Maybe you’ve heard somebody say, “You can’t want change for someone more than they want it for themselves.” Well, that statement isn’t true, but it does make a valid point. You can want change for someone more than they want it for themselves. It’s just ineffective when you try to force change on them.

But we love them, and it hurts us to see their quality of life deteriorate, so even when we know better, we try. Maybe its an addiction, eating disorder, affair, permissive or overbearing parent, or a teenager who is squandering the opportunity for an education and a better life. We’re clearly “right.” They’re clearly “hurting.” It seems painfully obvious what needs to happen.

So, what do we do? We offer advice. Hopefully, we even back it up with biblical principles, practical application, and social support. But if the other person isn’t ready to change, the most articulate instruction and practical application is rendered useless. It only seems to push the other person away. We get portrayed as pressuring or judgmental.

We think about giving up. Maybe we pull back for a while. Things get worse. This further convinces us we were right. We feel bad for having pulled back. We hurt for our friend whose life is deteriorating. So, we try harder, teach clearer, speak more forcefully, appeal more emotionally, or involve more people. Unfortunately, the only thing that increases is the resistance from our friend.

Does this sound hopeless? It isn’t. It is frustrating and painful. It emotionally agonizing. If you have been in this situation – as a friend, pastor, or counselor – it can feel hopeless. But the problem is that we’re focusing on a step (instruction and application) that isn’t “next” for the person we’re trying to help. It is like trying to bake a cake before you’ve gone to the grocery to buy milk, flour, and eggs.

In Christian ministry, we tend to think that problems in living emerge from faulty thinking and bad behavior. Therefore, if we correct the thinking and offer wise alternatives, the other person should embrace our counsel, their life improve, and we both live happily ever after. For people who are ready to change, this is often an effective approach.

But for people who are not ready to change, their problem is at the level of motivation to change, not clarity about what change would entail. In Christian ministry, we tend to either assume motivation is present (“Why else would you be talking to me?”) or pray that motivation will emerge.

### Exercise set
(1) In the passage on wanting change for someone else, what does Christian ministry tend to think problems in living emerge from?
(2) Extend the passage on wanting change for someone else, picking up after its final sentence.

### Stored rows
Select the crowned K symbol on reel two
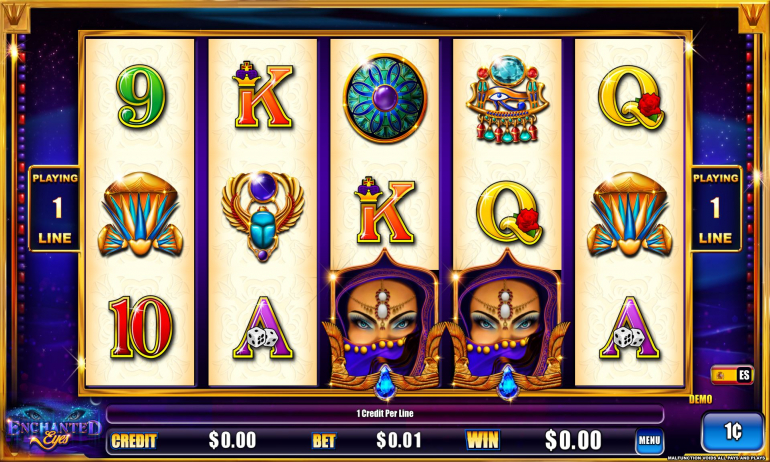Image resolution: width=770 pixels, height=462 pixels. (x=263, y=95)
...
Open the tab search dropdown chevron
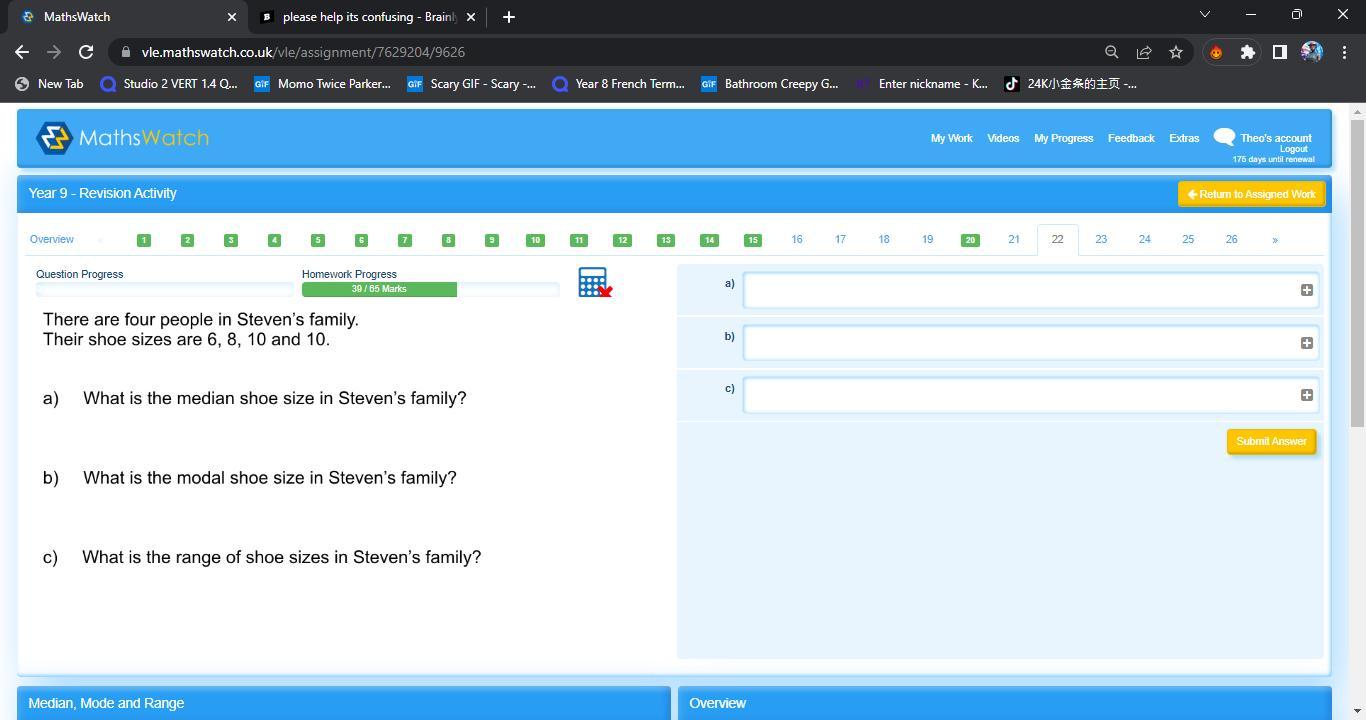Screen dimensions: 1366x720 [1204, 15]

### Answers in order
(1) Faulty thinking and bad behavior.

(2)
This will be the subject of my next webinar – how to engage with someone who is not ready to change in a way that increases their motivation and cultivates a commitment to change. Admittedly, there is no “magic bullet” or “Jedi mind trick” to coerce change, but when we recognize that the problem is a lack of motivation we can be more intentional about how we engage the conversation with our friend, church member, or counselee.

Webinar Invitation

Please join me for the free webinar, “When Someone Doesn’t Want to Change – Motivation and Counseling,” Thursday September 10th at 1pm EST.

My goal in this twice-monthly series of free webinars is to teach one primary counseling concept or skill each month and then provide a case study that allows participants to become more proficient at utilizing that skill or concept.

These are great events for:

  • Pastors, chaplains, and ministry leaders looking to enhance their pastoral care skills
  • Counselors wanting CEU credits to help them learn more about the intersection of their faith and practice
  • Leaders in church-based counseling ministries looking to grow in their case wisdom
  • Undergraduate students looking to discern a calling to vocational ministry or a career as a professional counselor
  • Friends and small group leaders committed to walking faithfully alongside their peers in tough times

Note: If you want to participate in many or most of the webinars in this series, when you RSVP click “auto subscribe to all future webinars,” so you don’t have to keep up with registering for each event.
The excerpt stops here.